Decarbonizing Infrastructure in Indonesia: Opportunities, Barriers, and Stakeholder Perspectives
DOI:
https://doi.org/10.35166/jipm.v8i2.130Keywords:
Climate Policy Integration, Greenhouse Gas Emissions, Infrastructure DecarbonizationAbstract
Infrastructure development is a major driver of climate change, accounting for ~79% of global greenhouse gas (GHG) emissions and 88% of adaptation costs since 2022. In Indonesia, emissions are led by the energy sector (31%), which remains coal-dependent for power infrastructure operations.

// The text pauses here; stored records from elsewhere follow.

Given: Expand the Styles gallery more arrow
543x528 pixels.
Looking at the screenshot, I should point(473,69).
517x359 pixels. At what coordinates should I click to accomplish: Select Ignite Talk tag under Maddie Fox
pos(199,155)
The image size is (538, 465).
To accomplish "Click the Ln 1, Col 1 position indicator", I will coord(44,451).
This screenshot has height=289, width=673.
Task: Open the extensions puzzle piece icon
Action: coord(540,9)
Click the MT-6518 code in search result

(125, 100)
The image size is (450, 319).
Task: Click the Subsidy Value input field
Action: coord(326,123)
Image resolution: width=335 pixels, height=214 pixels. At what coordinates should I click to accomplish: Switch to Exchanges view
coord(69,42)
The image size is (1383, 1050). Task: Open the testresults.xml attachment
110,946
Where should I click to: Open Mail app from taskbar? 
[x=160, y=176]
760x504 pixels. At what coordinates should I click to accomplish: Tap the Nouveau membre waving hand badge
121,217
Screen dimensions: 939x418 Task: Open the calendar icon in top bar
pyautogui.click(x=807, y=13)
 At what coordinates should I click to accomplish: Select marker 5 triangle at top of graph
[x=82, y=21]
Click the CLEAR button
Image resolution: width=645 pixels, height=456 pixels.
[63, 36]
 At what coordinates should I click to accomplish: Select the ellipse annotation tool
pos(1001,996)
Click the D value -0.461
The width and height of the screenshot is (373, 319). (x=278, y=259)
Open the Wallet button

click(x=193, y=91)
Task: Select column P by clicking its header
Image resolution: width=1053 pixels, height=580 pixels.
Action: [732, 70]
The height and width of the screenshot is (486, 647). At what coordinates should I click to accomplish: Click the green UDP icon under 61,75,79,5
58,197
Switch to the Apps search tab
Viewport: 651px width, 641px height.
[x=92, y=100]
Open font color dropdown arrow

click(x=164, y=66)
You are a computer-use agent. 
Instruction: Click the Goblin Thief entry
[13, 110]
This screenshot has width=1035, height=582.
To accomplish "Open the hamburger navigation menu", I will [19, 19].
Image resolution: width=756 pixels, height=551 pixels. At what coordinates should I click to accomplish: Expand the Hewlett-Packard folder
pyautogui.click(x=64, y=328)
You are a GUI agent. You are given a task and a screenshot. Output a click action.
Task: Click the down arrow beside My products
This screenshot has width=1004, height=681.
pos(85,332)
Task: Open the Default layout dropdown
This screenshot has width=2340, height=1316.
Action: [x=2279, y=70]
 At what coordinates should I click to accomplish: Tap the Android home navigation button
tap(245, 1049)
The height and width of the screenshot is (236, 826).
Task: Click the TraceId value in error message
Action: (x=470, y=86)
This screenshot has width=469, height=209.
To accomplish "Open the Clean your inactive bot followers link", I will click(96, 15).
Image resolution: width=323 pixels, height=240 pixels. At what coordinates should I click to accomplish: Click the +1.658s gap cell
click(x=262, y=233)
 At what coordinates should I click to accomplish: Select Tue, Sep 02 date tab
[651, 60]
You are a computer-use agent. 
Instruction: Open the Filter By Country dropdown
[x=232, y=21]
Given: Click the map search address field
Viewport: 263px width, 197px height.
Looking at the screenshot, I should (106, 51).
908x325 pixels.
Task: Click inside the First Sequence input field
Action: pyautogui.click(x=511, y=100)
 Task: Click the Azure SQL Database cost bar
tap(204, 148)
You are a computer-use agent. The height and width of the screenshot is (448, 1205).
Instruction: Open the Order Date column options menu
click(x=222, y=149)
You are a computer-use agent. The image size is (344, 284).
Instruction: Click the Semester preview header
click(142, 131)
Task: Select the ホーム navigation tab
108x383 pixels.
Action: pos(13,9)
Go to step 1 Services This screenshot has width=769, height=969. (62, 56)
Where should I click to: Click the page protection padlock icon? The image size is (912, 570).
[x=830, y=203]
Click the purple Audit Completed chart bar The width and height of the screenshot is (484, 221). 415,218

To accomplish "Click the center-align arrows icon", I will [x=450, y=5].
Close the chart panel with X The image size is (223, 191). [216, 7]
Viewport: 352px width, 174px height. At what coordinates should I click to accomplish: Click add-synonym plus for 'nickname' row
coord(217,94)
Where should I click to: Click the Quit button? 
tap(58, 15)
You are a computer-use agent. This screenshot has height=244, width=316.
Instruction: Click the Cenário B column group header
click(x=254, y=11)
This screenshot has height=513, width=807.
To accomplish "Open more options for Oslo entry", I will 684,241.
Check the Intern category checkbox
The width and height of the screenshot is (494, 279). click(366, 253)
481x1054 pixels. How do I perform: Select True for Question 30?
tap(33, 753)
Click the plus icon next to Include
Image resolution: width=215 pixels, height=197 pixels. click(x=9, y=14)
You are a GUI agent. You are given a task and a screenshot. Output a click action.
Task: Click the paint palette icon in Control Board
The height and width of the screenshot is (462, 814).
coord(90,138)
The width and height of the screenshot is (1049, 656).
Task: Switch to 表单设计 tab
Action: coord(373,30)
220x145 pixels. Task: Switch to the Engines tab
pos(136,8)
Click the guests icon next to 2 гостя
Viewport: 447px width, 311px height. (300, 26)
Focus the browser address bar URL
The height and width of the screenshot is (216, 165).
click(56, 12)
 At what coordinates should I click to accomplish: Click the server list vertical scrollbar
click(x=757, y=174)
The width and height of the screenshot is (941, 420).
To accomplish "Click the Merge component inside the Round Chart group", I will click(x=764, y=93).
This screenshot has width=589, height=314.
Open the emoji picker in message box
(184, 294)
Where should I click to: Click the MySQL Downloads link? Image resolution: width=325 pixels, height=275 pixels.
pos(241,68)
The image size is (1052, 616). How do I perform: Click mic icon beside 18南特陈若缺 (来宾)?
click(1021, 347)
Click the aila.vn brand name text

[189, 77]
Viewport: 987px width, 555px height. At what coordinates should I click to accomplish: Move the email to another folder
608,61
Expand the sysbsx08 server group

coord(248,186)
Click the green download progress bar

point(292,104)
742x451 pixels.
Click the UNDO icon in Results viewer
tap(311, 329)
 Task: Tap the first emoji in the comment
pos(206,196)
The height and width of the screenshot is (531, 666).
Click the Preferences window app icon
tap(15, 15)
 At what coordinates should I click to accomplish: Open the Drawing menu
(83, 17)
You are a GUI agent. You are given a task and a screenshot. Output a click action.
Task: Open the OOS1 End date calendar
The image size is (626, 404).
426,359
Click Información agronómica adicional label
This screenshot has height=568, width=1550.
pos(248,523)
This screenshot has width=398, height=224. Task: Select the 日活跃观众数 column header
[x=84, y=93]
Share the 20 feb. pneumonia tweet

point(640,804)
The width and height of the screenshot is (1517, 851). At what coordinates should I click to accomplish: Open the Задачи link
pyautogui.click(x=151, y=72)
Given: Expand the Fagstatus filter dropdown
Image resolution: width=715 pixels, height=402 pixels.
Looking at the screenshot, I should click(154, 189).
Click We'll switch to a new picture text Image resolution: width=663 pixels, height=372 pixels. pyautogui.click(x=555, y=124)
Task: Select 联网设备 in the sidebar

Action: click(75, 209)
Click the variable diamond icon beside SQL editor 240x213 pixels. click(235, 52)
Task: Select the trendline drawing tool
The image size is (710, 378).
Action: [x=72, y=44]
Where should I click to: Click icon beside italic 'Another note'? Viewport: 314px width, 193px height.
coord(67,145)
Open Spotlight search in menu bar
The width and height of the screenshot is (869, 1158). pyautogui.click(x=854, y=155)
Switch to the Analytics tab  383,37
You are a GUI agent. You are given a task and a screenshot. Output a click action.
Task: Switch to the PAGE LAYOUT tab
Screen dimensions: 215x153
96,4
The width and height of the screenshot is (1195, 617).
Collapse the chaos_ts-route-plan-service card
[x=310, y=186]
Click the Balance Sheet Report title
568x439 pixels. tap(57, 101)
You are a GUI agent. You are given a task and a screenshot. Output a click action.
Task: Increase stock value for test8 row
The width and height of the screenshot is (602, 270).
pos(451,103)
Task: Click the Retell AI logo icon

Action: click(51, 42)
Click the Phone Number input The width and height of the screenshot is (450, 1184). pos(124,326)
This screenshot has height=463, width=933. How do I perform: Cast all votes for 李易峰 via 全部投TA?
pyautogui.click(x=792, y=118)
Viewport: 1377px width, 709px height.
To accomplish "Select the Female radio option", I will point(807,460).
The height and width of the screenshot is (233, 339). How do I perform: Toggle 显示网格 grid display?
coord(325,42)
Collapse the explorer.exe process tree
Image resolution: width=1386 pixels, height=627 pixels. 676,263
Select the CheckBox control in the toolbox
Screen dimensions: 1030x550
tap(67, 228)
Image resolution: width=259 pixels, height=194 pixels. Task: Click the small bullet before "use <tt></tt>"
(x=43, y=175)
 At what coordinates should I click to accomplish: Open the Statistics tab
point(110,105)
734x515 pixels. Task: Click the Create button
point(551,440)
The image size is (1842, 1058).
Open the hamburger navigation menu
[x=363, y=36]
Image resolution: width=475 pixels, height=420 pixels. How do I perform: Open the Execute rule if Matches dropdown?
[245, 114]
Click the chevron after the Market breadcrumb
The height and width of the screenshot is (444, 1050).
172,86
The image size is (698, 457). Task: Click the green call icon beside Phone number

Other contributors include transport (17%), wastewater (8%), solid waste (5%), and process emissions from cement (5%) and iron–steel (6%). While the country has rapidly expanded roads, ports, airports, and dams, these gains have coincided with deforestation and reduced carbon sequestration. This study investigates barriers and stakeholder aspirations for decarbonizing Indonesia’s infrastructure by applying a 5M business management lens—material and machine, methodology, money, and manpower—aligned with four decarbonization pillars (reduce, reuse, replace, remove), using evidence from focus group discussions, desktop reviews, and inductive analysis. Findings identify four principal barriers: (i) materials and technology—uptake of low-carbon options is constrained by cost perceptions and limited use of recycled inputs; (ii) standards and regulation—fragmented guidance and weak enforcement of green procurement; (iii) cost and funding—high certification expenses and underdeveloped green finance instruments; and (iv) skills and capabilities—insufficient technical expertise in low-carbon practices. Stakeholders call for systematic material mapping, stronger tax incentives, adoption of harmonized standards, and deeper academia–industry collaboration. The study proposes a policy roadmap to coordinate actors and accelerate infrastructure decarbonization.